A vida costumava ser tão simples. Quando criança, a ideia de ser independente e levar uma rotina atarefada em qualquer outro lugar parecia ser incrível, mas muito distante de ser alcançada. Mesmo agora, enquanto eu me sento novamente nessa árvore, deleitando-me com tudo o que tenho feito até então, parece distante. A diferença é que o desejo por isso acabou.

Árvore em frente à casa do meu avô, em Mariano Moro - RS. (2006 - 2016)

Eu gostava de subir tão alto quanto pudesse ir e se um galho tornava-se muito fino, eu mudava meu caminho. Dessa forma, as possibilidades eram — ingenuamente — infinitas.

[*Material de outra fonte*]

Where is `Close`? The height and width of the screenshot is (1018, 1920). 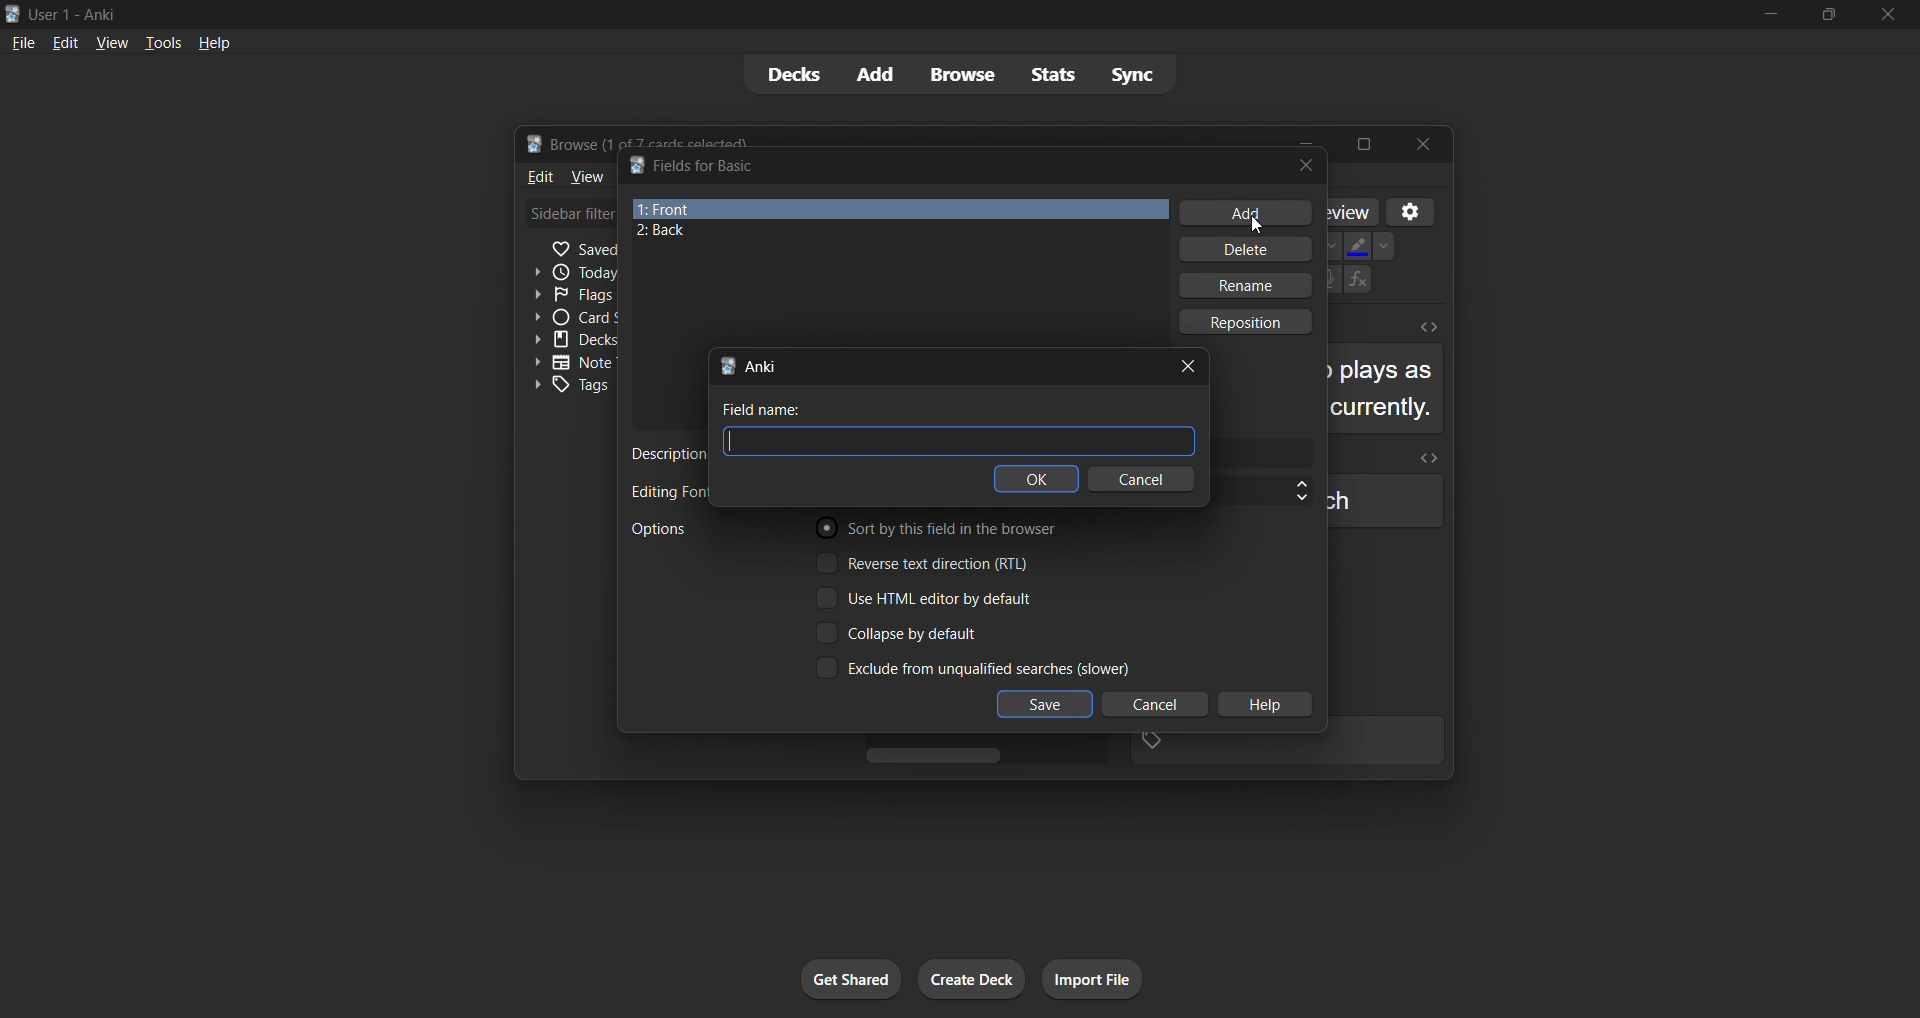
Close is located at coordinates (1427, 145).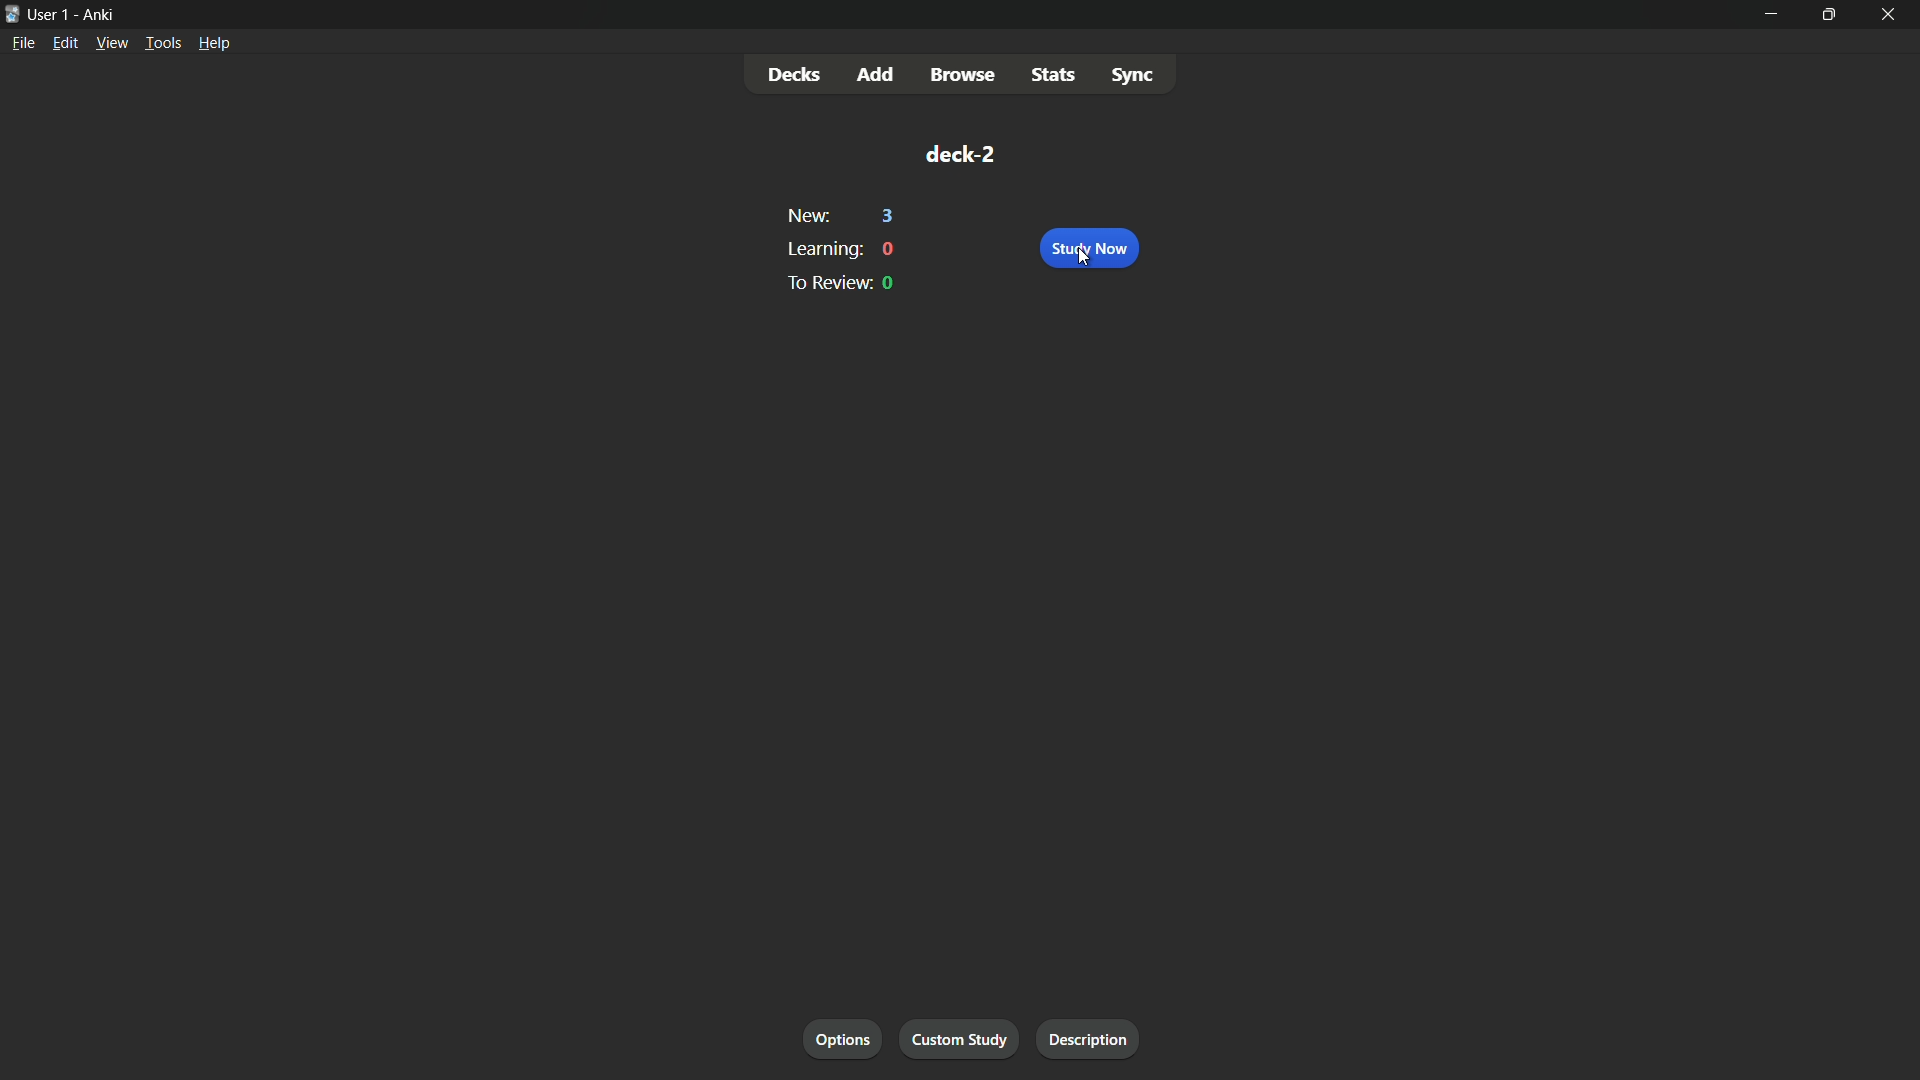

Percebo agora que essa simplicidade não me escapou totalmente, mas manifesta-se de diferentes maneiras. Muitas vezes, eu fico caminhando sobre os galhos sem notar o quão finos eles se tornaram. Ou, encontro um galho grosso o suficiente para que eu possa simplesmente me acomodar lá.

Eu aceitei o fato de que provavelmente não vou sair dessa árvore tão cedo, então agora é apenas uma questão de descobrir para onde ela vai se ramificar. E espero encontrar tantas analogias baseadas em árvores quanto for possível ao longo do caminho.